** START The records **
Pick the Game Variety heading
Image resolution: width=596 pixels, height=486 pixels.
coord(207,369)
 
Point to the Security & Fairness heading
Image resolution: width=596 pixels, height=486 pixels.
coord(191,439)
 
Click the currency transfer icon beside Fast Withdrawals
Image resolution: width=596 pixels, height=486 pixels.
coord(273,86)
** END The records **
* _Directive_: Convert the material above into a JSON list of strings with one string per line, leaving out any blank lines.

* _Exercise response_:
[
  "Pick the Game Variety heading",
  "Image resolution: width=596 pixels, height=486 pixels.",
  "coord(207,369)",
  "Point to the Security & Fairness heading",
  "Image resolution: width=596 pixels, height=486 pixels.",
  "coord(191,439)",
  "Click the currency transfer icon beside Fast Withdrawals",
  "Image resolution: width=596 pixels, height=486 pixels.",
  "coord(273,86)"
]